FOOTNOTES:
[2] Charlestown.
[3] Salem.
CHAPTER VIII.
STANDISH AT MERRY MOUNT.
Some two weeks had passed by since the visit of the committee of safety to Plymouth; long enough for Bradford, ever moderate, ever considerate, to write a letter of kindly expostulation to Morton, and to receive an insolent and defiant reply; and now in a pleasant June afternoon the Plymouth boat, commanded by Standish, and manned by eight picked followers, drew into Weymouth fore-river, where upon the water-course now known as Phillips Creek, Weston and his men, some six or seven years before, had founded their unlucky settlement.

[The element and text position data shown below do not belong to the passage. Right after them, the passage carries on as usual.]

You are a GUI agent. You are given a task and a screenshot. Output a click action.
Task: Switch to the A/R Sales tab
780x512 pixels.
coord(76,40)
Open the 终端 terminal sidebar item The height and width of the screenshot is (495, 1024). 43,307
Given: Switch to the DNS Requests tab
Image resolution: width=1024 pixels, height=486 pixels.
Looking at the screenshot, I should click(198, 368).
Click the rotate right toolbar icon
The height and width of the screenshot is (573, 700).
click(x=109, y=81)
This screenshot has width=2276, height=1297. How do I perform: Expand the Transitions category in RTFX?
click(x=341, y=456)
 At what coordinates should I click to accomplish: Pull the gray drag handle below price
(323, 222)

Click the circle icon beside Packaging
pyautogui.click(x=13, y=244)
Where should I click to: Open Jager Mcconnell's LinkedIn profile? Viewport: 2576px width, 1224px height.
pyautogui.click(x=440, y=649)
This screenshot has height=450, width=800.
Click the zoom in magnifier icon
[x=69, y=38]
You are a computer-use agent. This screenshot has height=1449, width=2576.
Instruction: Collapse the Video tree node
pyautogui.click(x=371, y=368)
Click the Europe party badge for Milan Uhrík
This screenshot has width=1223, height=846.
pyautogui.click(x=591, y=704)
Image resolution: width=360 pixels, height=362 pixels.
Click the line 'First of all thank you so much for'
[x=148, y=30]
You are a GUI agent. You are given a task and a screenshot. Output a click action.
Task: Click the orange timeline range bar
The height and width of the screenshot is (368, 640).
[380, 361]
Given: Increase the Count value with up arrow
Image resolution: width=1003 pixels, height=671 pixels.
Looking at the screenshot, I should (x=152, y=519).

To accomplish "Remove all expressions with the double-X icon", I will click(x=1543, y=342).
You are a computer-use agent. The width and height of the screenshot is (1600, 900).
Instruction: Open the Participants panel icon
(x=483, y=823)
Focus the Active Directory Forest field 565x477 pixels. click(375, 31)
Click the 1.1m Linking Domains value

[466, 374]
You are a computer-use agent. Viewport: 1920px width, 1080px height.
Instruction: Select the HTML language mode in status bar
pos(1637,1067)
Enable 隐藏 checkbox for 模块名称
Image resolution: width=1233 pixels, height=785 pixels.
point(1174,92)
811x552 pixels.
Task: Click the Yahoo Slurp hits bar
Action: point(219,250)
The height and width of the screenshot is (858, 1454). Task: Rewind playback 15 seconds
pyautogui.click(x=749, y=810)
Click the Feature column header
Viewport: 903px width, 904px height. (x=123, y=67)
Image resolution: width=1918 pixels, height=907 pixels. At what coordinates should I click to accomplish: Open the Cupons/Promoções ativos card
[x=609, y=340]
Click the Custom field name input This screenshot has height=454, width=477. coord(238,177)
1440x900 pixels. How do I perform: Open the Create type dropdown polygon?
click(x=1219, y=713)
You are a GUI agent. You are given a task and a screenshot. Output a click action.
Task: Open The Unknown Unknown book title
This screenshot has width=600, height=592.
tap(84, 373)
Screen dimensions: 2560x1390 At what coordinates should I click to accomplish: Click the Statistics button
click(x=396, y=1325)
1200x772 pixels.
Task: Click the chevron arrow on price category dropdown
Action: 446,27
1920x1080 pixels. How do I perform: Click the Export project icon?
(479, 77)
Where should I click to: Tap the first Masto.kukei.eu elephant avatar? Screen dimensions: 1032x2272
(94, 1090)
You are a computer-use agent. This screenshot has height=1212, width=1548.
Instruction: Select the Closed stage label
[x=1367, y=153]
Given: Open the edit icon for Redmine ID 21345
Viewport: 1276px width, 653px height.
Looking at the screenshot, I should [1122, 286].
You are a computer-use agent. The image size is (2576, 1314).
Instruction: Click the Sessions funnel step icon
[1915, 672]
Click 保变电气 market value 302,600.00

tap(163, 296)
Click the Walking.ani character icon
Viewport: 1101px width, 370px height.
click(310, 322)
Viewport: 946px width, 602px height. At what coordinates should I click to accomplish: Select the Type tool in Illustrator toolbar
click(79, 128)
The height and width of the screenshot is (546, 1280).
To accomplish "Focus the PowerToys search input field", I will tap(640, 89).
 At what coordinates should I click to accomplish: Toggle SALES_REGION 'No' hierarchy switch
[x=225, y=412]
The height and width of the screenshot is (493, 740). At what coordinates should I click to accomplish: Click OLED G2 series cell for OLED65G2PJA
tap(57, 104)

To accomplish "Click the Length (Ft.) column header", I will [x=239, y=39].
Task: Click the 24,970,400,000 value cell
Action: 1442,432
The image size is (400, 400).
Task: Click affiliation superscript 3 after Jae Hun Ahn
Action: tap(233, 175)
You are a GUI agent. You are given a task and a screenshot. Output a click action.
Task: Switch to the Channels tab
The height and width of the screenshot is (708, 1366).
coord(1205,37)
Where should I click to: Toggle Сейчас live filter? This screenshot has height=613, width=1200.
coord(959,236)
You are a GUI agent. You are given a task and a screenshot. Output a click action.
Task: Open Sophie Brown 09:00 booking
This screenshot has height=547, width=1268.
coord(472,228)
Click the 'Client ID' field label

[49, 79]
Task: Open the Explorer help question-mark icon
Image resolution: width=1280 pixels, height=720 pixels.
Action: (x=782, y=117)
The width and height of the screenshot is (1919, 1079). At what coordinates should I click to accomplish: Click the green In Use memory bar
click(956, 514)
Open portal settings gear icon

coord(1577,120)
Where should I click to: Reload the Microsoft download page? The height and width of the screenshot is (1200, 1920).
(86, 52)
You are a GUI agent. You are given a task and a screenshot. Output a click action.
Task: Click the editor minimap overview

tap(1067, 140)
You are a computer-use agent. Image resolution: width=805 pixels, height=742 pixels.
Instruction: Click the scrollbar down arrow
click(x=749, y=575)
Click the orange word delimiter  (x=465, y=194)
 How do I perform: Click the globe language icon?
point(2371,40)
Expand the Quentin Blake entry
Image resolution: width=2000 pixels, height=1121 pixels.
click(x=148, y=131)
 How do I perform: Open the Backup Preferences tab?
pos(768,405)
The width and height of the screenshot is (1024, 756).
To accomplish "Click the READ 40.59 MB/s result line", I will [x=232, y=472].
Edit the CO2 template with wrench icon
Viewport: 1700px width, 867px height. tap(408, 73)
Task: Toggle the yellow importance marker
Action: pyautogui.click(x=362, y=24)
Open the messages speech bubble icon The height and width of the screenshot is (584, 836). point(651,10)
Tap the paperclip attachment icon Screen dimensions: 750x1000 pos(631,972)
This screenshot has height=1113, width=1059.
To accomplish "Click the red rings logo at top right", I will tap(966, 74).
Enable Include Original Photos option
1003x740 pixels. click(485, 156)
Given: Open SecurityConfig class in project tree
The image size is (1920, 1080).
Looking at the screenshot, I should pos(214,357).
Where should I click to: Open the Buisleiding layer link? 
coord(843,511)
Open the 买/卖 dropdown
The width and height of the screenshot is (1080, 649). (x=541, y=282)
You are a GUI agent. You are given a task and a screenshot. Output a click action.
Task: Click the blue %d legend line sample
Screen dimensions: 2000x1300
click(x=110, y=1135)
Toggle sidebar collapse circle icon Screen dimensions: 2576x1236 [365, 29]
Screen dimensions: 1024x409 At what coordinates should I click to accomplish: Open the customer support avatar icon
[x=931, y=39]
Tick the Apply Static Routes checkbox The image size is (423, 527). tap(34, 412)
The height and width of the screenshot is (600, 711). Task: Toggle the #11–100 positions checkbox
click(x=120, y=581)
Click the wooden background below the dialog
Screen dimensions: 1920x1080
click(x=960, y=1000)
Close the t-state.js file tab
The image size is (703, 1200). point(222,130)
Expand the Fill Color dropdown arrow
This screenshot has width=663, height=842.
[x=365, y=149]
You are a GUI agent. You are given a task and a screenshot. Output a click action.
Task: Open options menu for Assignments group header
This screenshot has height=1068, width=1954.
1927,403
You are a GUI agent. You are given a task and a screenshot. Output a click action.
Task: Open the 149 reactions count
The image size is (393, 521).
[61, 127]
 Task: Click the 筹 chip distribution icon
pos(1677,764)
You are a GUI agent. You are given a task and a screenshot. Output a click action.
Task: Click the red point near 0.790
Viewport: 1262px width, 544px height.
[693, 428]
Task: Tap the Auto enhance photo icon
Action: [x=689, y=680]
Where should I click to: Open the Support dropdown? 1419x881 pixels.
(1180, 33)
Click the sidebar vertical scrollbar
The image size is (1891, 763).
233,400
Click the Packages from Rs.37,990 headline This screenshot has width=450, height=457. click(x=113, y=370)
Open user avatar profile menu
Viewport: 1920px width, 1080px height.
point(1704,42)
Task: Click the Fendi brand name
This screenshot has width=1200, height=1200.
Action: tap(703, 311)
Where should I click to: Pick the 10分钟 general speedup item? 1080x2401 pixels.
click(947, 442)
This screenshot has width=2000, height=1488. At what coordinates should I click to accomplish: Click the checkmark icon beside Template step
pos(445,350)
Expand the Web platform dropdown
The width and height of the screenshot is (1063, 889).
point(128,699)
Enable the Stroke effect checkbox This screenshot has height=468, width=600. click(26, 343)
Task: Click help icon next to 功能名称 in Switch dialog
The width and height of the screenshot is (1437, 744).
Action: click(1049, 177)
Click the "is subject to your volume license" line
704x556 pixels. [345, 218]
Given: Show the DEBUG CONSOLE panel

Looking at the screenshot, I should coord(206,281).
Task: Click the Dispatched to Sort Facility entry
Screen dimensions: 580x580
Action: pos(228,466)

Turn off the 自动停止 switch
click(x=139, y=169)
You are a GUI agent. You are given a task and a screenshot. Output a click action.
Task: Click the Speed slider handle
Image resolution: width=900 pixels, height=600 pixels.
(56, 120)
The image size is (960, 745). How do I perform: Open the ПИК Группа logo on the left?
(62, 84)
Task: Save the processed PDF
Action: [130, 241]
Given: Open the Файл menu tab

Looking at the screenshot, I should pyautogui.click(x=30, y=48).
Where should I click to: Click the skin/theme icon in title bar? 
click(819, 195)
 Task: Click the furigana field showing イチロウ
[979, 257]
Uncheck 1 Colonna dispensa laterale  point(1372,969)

The fate of this settlement we have seen, and also learned that the houses protected by Standish’s warning to the savages had since become the dwelling-place of some of the followers of Ferdinando Gorges, that showy personage who, coming to the New World with the romantic idea of proclaiming himself its governor, found it so savage and forbidding of aspect that, after a few months spent mostly as a guest of Plymouth, he quietly returned to England, civilization, and a sovereignty on paper. The houses repaired or built by him still remained, however, and among the Gorges men who continued to live in them were the Mr. Jeffries and Mr. Bursley who accompanied Blackstone and Maverick to Plymouth.